La stratégie internationale de Pedro Sanchez face aux turbulences domestiques

Aucun dirigeant européen n'a manifesté une opposition aussi déterminée à la guerre en Iran que le président du gouvernement espagnol, Pedro Sanchez. Personne ne s'est engagé avec autant d'ardeur pour la reconnaissance d'un État palestinien.
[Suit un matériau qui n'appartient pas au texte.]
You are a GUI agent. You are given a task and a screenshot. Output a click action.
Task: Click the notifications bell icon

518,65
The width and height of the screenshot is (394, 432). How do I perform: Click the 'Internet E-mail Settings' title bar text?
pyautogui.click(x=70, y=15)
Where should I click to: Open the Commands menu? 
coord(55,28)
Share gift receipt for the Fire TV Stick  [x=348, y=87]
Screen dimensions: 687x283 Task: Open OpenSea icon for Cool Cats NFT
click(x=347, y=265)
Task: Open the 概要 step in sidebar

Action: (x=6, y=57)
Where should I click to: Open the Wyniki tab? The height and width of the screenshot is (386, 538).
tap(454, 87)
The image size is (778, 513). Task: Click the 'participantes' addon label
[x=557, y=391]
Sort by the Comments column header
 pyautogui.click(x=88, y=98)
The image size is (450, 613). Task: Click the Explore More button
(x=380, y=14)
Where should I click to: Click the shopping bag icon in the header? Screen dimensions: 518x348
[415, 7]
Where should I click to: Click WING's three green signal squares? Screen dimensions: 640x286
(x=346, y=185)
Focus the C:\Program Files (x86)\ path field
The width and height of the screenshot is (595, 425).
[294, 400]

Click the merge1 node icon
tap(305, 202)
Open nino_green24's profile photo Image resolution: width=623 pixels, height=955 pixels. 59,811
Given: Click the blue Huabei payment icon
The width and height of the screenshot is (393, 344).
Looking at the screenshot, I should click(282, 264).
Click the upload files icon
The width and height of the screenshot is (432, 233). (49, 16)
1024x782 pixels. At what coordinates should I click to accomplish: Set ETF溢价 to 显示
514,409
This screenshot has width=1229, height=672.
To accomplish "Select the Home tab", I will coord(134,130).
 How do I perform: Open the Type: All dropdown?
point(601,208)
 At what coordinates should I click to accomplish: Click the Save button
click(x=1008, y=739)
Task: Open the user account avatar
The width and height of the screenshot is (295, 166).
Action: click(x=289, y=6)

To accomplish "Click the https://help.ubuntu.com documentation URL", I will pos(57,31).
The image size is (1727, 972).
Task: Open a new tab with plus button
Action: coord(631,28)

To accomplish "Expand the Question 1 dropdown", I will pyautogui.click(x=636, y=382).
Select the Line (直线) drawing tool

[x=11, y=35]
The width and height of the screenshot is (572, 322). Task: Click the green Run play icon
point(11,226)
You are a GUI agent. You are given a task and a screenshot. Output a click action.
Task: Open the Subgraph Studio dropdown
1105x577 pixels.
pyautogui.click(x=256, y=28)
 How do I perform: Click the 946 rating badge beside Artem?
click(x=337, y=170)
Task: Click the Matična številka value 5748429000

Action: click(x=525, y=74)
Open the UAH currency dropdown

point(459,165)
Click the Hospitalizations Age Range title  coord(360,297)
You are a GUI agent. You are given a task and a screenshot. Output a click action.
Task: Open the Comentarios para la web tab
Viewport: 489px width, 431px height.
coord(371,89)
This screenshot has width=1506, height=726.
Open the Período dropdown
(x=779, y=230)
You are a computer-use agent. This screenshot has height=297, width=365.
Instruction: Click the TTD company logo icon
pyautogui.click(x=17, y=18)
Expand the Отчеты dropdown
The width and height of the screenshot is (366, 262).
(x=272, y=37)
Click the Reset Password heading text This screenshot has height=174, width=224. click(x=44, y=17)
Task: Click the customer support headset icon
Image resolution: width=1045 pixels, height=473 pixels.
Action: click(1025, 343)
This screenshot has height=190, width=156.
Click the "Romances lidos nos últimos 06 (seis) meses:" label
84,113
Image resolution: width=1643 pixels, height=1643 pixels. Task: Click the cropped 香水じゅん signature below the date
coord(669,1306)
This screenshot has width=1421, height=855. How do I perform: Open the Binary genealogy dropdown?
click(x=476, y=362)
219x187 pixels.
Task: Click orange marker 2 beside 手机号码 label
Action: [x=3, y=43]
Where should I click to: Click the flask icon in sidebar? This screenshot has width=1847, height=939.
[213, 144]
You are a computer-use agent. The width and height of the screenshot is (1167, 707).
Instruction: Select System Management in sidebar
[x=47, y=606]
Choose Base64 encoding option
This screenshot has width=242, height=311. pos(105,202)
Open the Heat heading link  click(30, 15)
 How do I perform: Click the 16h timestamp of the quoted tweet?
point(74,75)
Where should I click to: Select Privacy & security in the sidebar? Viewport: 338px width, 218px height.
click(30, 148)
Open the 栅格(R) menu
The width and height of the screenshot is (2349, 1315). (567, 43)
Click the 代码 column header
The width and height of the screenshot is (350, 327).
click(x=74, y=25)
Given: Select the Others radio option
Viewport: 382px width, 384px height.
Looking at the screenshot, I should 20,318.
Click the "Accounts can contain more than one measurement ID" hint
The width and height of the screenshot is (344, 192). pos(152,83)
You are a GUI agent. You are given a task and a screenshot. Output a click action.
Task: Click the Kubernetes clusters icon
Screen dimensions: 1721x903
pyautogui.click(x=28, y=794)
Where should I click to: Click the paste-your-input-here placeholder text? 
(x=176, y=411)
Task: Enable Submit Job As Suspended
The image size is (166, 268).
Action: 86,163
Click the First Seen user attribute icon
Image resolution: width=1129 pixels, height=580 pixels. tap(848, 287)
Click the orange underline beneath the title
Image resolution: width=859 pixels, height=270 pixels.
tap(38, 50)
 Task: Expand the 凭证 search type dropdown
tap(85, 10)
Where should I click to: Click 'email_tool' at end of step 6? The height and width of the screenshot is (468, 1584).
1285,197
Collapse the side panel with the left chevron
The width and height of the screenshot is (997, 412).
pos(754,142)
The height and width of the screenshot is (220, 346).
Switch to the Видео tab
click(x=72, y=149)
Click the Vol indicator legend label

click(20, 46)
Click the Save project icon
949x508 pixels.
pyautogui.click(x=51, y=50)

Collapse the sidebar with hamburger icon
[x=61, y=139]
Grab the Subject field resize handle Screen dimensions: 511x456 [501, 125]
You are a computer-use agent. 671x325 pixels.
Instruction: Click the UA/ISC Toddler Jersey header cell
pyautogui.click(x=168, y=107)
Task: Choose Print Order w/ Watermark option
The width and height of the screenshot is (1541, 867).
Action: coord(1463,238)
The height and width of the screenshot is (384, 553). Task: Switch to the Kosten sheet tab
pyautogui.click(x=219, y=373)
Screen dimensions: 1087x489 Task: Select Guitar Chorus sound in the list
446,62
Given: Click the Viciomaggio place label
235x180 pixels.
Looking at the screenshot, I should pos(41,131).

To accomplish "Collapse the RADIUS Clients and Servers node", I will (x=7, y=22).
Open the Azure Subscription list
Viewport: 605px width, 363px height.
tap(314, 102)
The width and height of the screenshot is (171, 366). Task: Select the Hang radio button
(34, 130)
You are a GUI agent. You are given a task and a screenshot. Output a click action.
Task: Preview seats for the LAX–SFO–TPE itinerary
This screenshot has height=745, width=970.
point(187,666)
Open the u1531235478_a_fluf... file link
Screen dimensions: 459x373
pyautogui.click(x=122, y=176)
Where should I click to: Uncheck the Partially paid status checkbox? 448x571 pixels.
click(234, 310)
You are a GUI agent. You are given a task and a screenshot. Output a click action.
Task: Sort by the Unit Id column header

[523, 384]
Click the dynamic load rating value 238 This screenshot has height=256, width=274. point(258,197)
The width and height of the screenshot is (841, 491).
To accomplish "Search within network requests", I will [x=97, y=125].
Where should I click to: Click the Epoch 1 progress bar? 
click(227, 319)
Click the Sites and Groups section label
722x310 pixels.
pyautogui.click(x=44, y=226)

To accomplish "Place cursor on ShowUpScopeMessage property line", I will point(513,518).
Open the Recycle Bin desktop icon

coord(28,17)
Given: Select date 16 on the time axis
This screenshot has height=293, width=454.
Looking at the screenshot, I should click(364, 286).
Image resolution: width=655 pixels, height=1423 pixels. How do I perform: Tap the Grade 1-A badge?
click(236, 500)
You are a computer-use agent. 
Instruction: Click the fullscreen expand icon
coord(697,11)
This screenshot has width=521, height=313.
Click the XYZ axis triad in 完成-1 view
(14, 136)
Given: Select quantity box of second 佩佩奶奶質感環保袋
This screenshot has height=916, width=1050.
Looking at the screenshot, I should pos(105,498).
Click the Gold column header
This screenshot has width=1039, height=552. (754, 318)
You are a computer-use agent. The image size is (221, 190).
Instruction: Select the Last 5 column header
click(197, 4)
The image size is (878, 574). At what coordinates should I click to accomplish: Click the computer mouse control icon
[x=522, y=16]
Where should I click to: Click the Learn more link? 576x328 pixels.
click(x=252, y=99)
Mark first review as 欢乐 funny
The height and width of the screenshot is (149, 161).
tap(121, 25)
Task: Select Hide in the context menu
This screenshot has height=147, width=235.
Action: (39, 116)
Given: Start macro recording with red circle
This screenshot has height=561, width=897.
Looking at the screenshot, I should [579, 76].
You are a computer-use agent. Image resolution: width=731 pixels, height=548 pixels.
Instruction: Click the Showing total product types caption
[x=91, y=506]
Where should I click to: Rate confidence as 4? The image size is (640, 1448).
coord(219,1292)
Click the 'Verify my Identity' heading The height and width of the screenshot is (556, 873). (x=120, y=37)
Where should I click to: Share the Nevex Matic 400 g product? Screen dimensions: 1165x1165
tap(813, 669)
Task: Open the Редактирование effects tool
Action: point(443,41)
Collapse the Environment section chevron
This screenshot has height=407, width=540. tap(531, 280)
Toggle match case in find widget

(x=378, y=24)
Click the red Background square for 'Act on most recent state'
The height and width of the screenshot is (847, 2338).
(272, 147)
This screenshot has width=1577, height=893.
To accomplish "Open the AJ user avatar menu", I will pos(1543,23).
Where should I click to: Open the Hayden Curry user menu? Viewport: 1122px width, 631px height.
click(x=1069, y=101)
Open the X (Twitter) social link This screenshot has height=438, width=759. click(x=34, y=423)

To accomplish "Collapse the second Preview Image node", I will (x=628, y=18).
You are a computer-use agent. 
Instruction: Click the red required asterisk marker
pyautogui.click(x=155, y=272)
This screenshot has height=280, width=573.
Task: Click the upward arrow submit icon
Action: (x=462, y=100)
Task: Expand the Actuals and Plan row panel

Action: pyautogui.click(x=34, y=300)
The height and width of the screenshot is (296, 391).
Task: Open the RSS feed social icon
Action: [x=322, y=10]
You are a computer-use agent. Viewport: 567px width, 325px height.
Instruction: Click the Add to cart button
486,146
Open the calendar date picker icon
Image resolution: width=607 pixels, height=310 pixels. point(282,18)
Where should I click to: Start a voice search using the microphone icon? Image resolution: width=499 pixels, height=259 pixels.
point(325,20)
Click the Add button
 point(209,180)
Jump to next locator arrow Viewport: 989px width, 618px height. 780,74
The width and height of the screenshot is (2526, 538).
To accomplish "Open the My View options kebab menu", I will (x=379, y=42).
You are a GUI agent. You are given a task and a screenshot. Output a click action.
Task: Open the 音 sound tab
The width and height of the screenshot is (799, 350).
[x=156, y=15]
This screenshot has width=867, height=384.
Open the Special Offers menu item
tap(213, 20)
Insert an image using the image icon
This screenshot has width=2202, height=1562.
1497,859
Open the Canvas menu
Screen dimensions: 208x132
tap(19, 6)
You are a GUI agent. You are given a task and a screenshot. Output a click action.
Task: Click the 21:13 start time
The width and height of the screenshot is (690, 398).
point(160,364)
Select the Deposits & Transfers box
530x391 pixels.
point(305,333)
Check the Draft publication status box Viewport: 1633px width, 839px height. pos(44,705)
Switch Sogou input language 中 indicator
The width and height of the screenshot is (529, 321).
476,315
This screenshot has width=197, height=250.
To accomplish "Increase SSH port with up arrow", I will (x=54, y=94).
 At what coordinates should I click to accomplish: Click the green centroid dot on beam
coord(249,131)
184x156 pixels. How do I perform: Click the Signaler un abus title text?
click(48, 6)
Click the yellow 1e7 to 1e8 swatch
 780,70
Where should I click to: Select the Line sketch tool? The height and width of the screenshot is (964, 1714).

Aucun autre n'a rejeté avec une telle fermeté la demande de l'OTAN d'augmenter les dépenses de défense à 3,5 % du PIB. Et aucun n'a ouvert aussi largement les portes de son pays à l'immigration, en proposant de régulariser près d'un demi-million de sans-papiers.

Une posture morale soigneusement construite

Le secrétaire général du Parti socialiste ouvrier espagnol (PSOE) se présente volontiers comme un redresseur de torts à l'échelle internationale, un garant de la paix mondiale et le principal opposant européen à Donald Trump. Cette image vertueuse serait parfaitement louable si elle ne servait pas à camoufler les déboires de son gouvernement.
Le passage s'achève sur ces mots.